Artist Ayanda Mabulu speaks about his new painting, The Economy of Rape, at his studio in Fordsburg, Picture: Nhlanhla Phillips/ANA Pictures
Johannesburg - Ayanda Mabulu isn’t bothered by the death threats he has received - the controversial artist remains unrepentant and determined to shock.

“I’ve received a few death threats from some ‘big men’ who are hiding in that black, green, and gold institution,” he said yesterday. “I couldn’t give a f*** about them.”

The death threats were spurred by his latest painting The Economy of Rape which depicts President Jacob Zuma performing a sexual act on late former president Nelson Mandela.

The ANC has lashed out at Mabulu, labelling the artwork as “grotesque, inflammatory and of bad taste”, and numerous other South Africans have taken to social media, slamming the painting as crude and offensive.

But Mabulu maintained that he was merely expressing his views on the current situation in the country.

His painting is interpreted as Zuma “raping” Mandela’s legacy. “I didn’t create the painting so people can agree with me,” said Mabulu.

“It’s not their idea. I did the painting because I wanted to comment on an issue that is happening.

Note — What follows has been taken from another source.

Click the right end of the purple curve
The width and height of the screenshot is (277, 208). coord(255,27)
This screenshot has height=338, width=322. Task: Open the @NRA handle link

“The painting is about the continuous bulls**t, ill treatment, and disrespect that continues to happen to the people of this country.”

Mabulu defended his portrayal of Mandela. “Who the f***is he? Is he special or some form of a demigod or something? No, he’s not.

“And besides, Mandela was the type of person who would have been open to criticism.

“In the painting, Mandela is a victim and is being raped. This mother-f*****g president of ours right now is an oppressor so can we focus on him.

“This issue needs to be addressed otherwise why do we create any art at all?”

The 36-year-old is no stranger to controversy. He courted trouble last year when he painted Zuma performing a sexual act with controversial businessman Atul Gupta in a cockpit of a plane.

Another of his paintings, Spear Down My Throat (The Pornography of Power) in 2015 depicted Zuma with his penis in the throat of a woman (representing South Africa) while she was being penetrated by a hyena in a Victorian suit.

The Joburg artist hit out at critics who labelled him as an “attention seeker”. “Why is it that when you are a black artist and you have an opinion, you become an attention seeker?” asked Mabulu. “There is no way that I will ever keep quiet. I can’t sit there an be comfortable knowing what this f*****g government is doing to this country.”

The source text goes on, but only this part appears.